This sentence is interesting to me:

I don't know what you know.

It seems ambiguous. It has two possible meanings. It is so ambiguous that I'm actually struggling a bit to explain the differences without using ambiguous wording, as even context does not always bring clarity to this sentence:

  1. It could mean that I am acknowledging that you have knowledge that I don't have. For example, "You are an expert. I am a novice. I don't know what you know." In that case "what" seems to be referring to the knowledge itself.

  2. It could also mean that I am unaware of the collection of things that you are knowledgeable about. For example:

    • I give an explanation that is unnecessary, as you already know the reasons.
    • You: "I already know that, you don't need to explain."
    • Me: "I don't know what you know. I explained it just in case."

It also doesn't necessarily seem specific to this form. "I don't know the things that you know" has a similar ambiguity.
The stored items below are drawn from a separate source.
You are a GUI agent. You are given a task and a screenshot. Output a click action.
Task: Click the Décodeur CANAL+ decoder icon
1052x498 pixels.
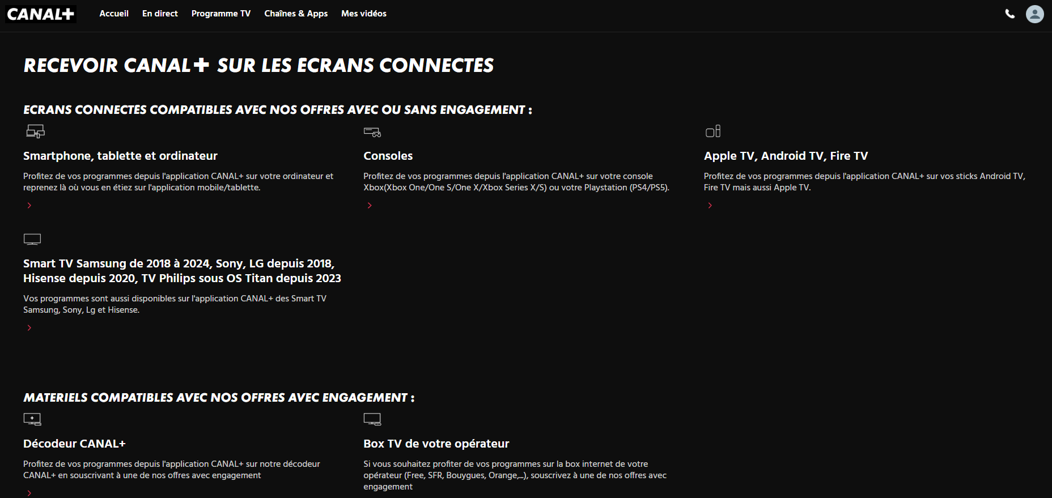(32, 419)
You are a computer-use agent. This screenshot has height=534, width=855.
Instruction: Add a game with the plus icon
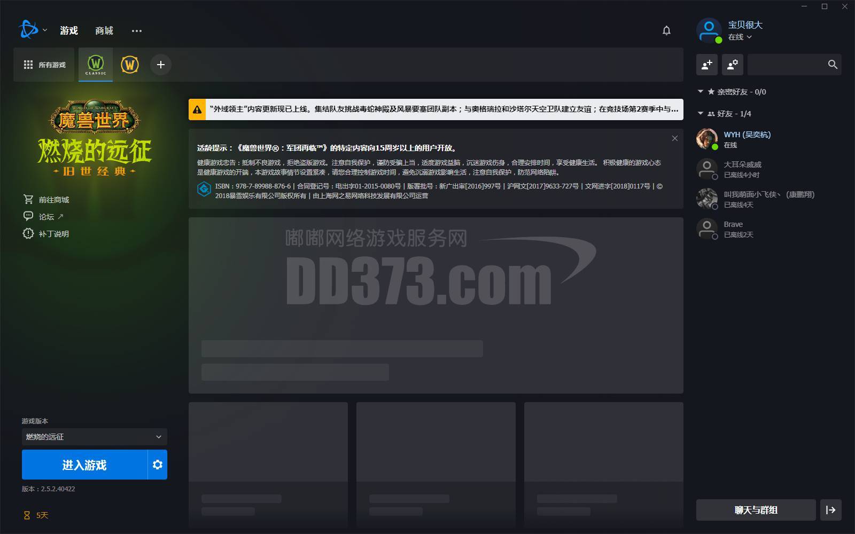(x=160, y=65)
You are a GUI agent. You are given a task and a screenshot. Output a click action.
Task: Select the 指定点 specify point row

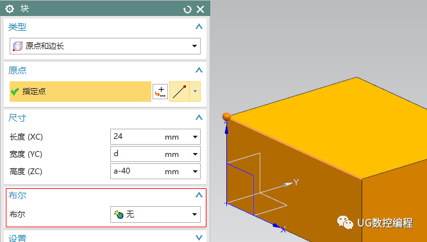(x=80, y=92)
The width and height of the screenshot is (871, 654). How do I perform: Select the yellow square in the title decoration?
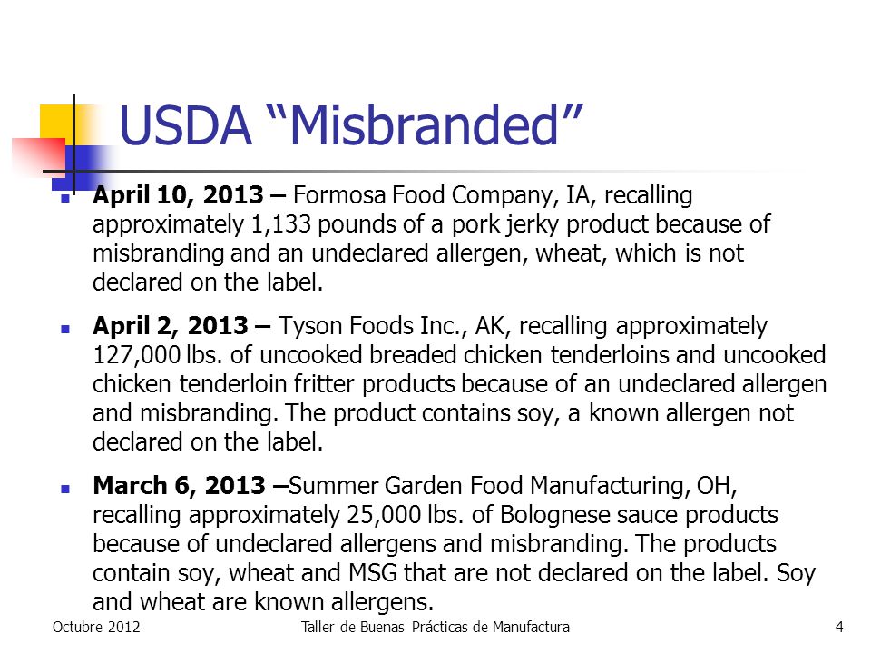coord(56,121)
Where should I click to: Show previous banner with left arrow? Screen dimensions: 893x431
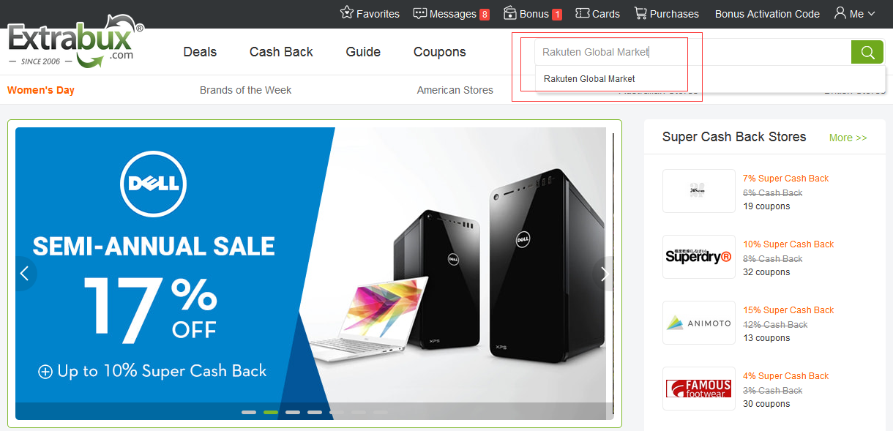pyautogui.click(x=25, y=274)
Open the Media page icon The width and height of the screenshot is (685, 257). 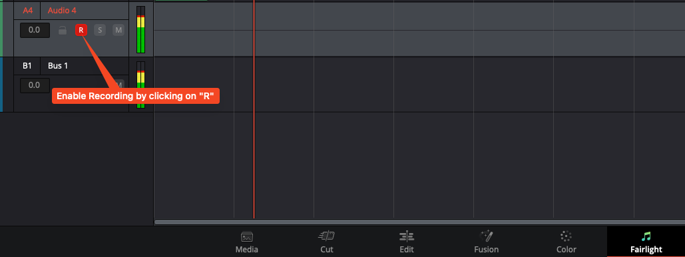click(247, 236)
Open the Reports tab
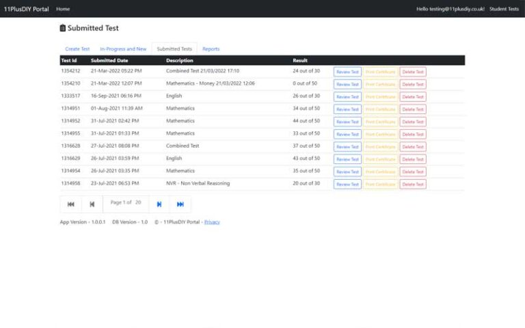This screenshot has height=328, width=525. [211, 49]
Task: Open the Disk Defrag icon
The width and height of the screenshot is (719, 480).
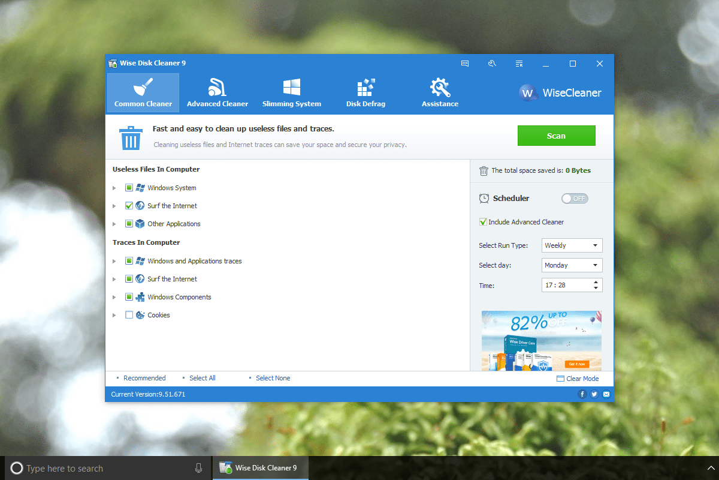Action: [x=365, y=88]
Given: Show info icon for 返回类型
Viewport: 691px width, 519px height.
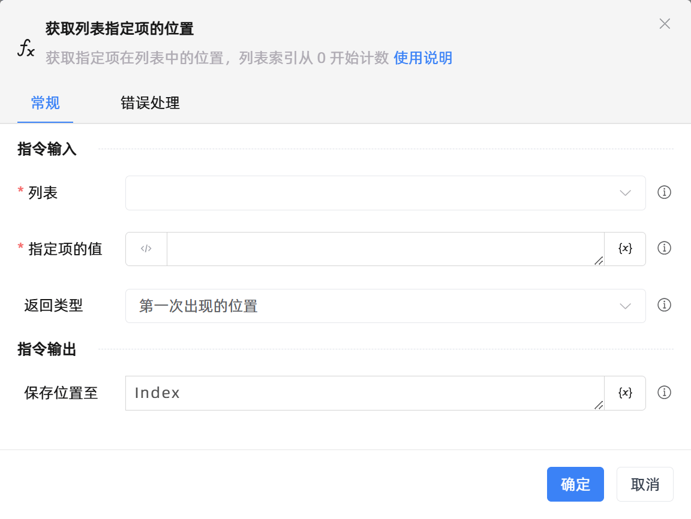Looking at the screenshot, I should (x=664, y=305).
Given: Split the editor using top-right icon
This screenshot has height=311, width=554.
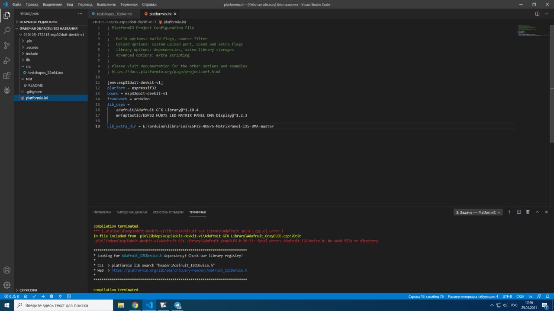Looking at the screenshot, I should (537, 14).
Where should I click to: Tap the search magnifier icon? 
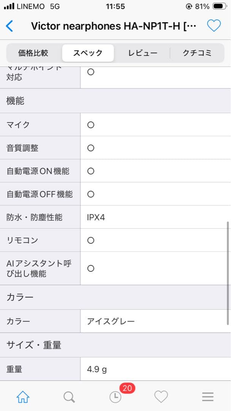(x=69, y=397)

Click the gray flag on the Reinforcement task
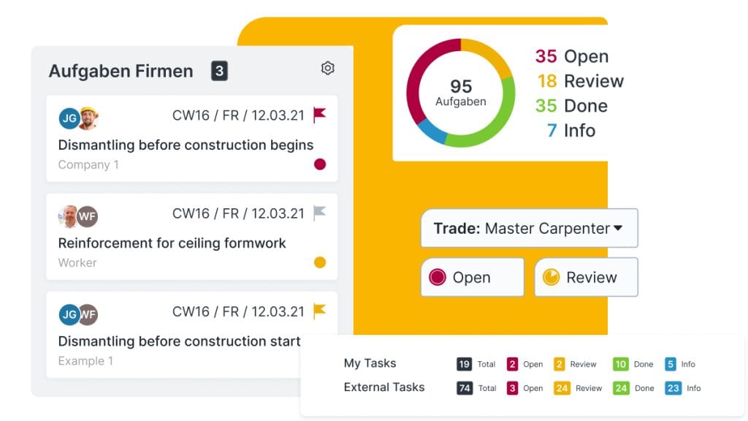tap(319, 213)
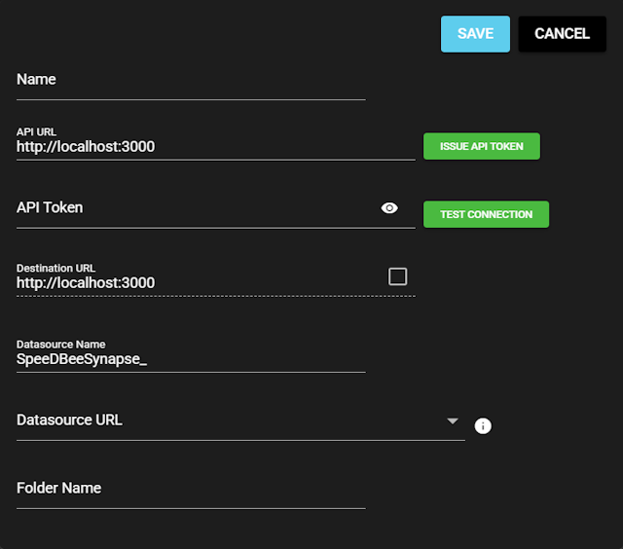The image size is (623, 549).
Task: Run TEST CONNECTION
Action: coord(486,214)
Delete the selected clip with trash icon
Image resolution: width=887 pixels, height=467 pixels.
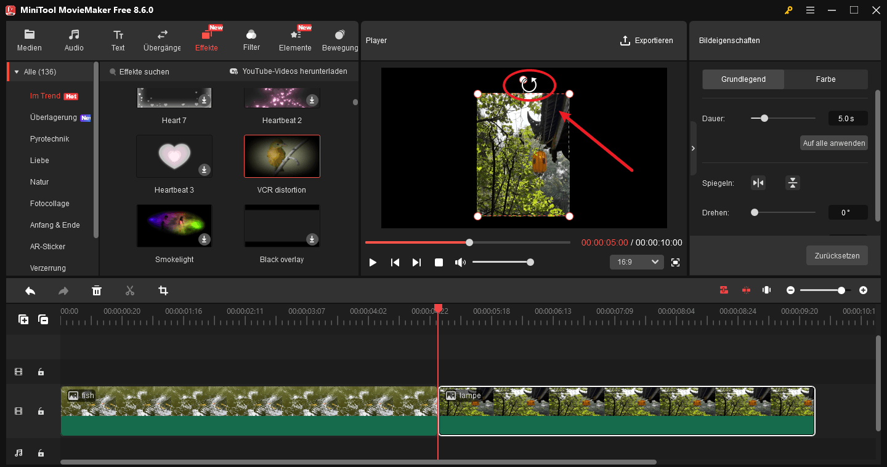pyautogui.click(x=97, y=290)
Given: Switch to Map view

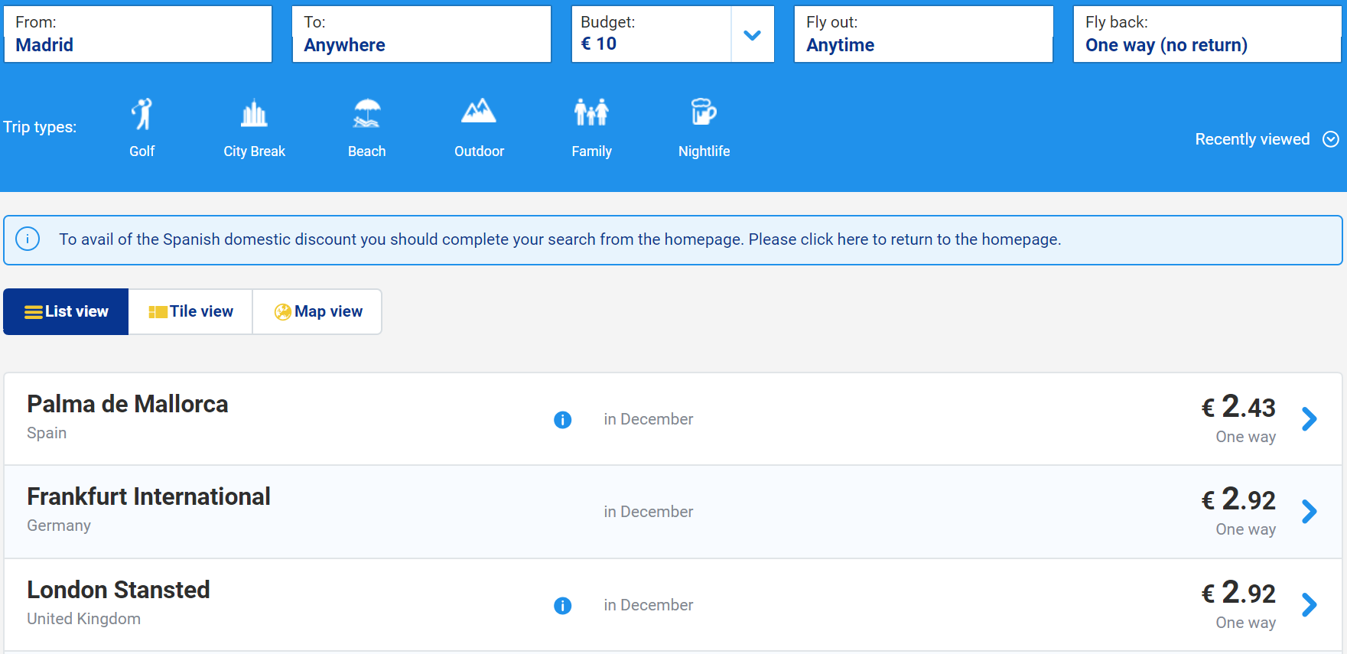Looking at the screenshot, I should (317, 311).
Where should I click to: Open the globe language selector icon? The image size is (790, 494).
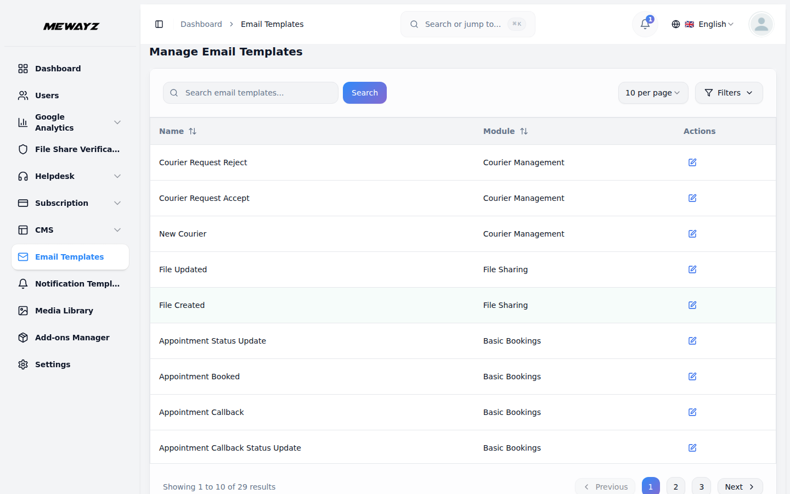coord(676,24)
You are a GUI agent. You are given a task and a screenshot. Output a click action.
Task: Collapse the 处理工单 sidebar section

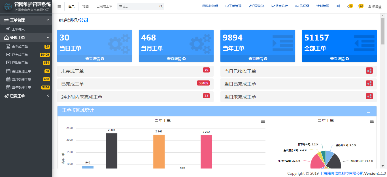click(48, 37)
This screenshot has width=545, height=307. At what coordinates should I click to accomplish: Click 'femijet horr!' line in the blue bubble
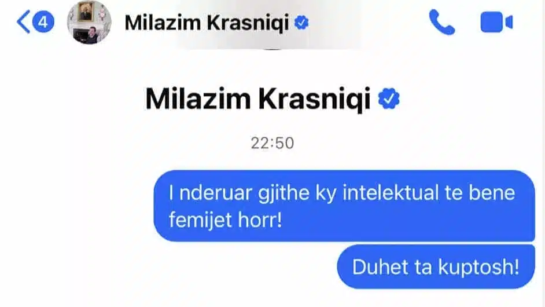click(x=225, y=220)
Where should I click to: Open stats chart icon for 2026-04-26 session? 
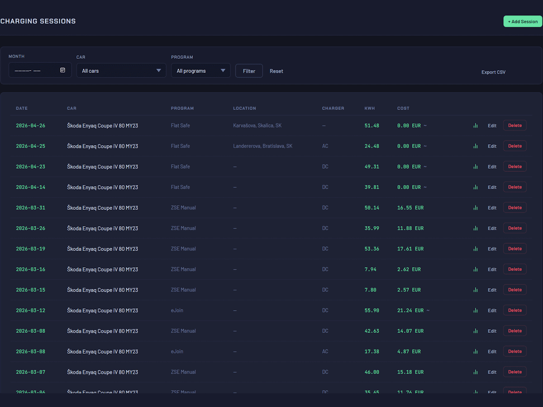[x=475, y=126]
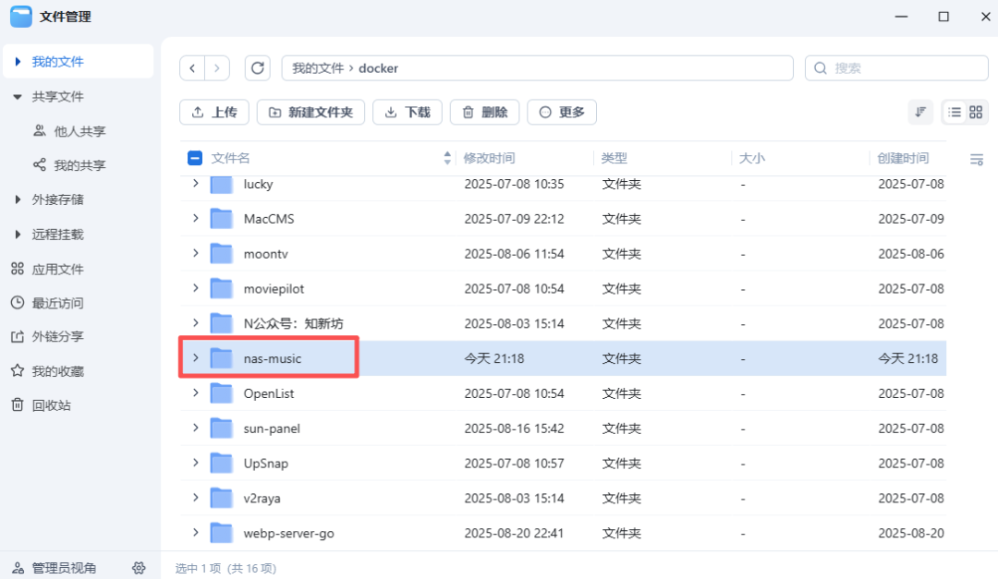Open the 更多 more options button
Viewport: 998px width, 579px height.
coord(562,113)
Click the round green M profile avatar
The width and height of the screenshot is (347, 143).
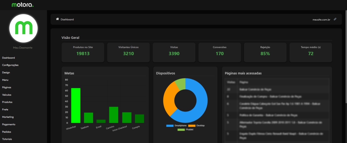pos(23,28)
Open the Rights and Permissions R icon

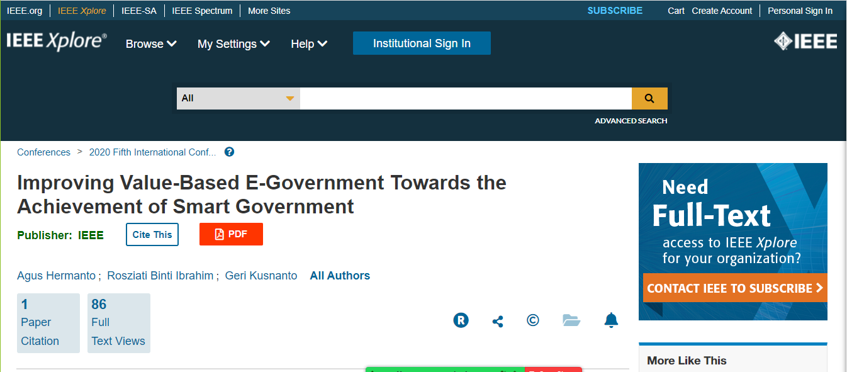coord(461,320)
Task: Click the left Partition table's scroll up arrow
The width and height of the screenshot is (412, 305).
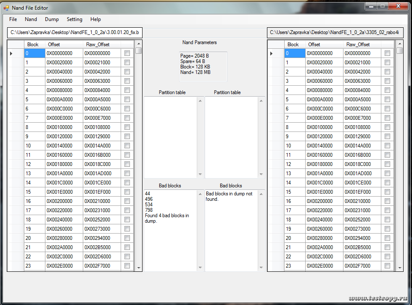Action: click(200, 101)
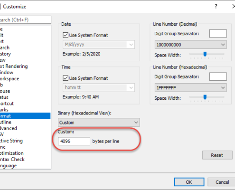
Task: Click the help question mark icon
Action: click(216, 6)
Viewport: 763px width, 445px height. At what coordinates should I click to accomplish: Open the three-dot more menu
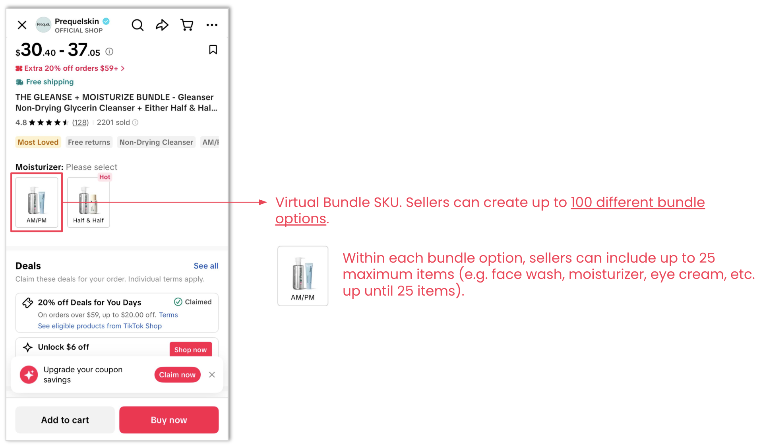tap(212, 25)
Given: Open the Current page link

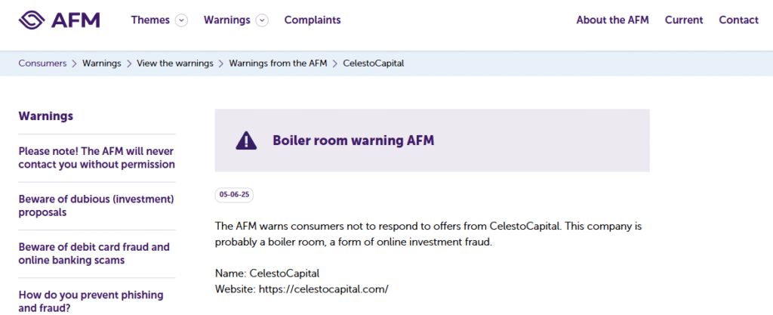Looking at the screenshot, I should coord(684,20).
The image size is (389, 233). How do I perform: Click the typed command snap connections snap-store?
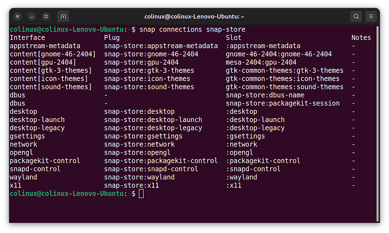[192, 30]
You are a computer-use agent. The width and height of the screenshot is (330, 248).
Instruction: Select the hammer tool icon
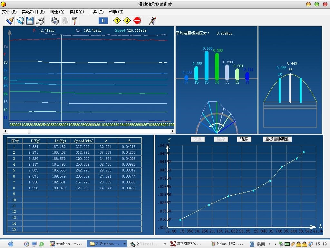(x=75, y=21)
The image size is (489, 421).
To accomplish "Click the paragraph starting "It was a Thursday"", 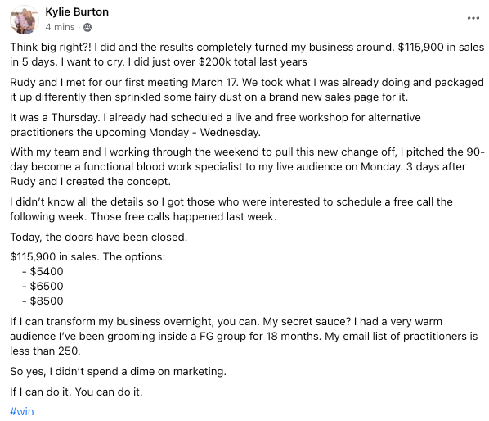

The above two differences are similar to the differences between (respectively):

  1. I don't have what you have.
  2. I don't know what you have.

Or, I guess, in general: "I don't X what you X" vs "I don't know what you X". The ambiguity arises when X is "know": The two constructions end up identical.

So, I have two questions:

  1. What is the source of this ambiguity? In particular, is the sentence ambiguous because I have learned to take grammatical shortcuts when using it (that is, is "I don't know what you know" grammatically incomplete, thus leading to ambiguity)?

  2. What is the difference between the two readings of this sentence? Does the "what" serve as a subtly different part of speech, for example? Or, considering the "I don't ____ what you have" parallels, perhaps the differences are in the "know"s? It's almost like the first "know" in the second meaning of "I don't know what you know" is subtly different than the other three "know"s.

  • 3
    The distinction has to do with what Ross calls "conjunctive vs disjunctive Wh-clauses". These are governed mostly by the matrix predicate; typical examples are What she did is important (conjunctive; factive) vs What she did is unknown (disjunctive; indefinite). Mar 18, 2017 at 16:20

3 Answers 3


I don't know what you know.

The sentence is ambiguous in terms of its meaning because it's ambiguous in terms of its syntax too.

It is possible that the string what you know is a fused relative here (a special kind of relative clause construction sometimes also known as a free relative). In this case the string what you know is a noun phrase. It represents an entity. These kinds of fused relatives with what can be paraphrased using the words the thing(s) that. We can paraphrase the fused relative reading of the sentence (and make it slightly clearer by adding the word same) like this:

  • I don't know the same things that you know.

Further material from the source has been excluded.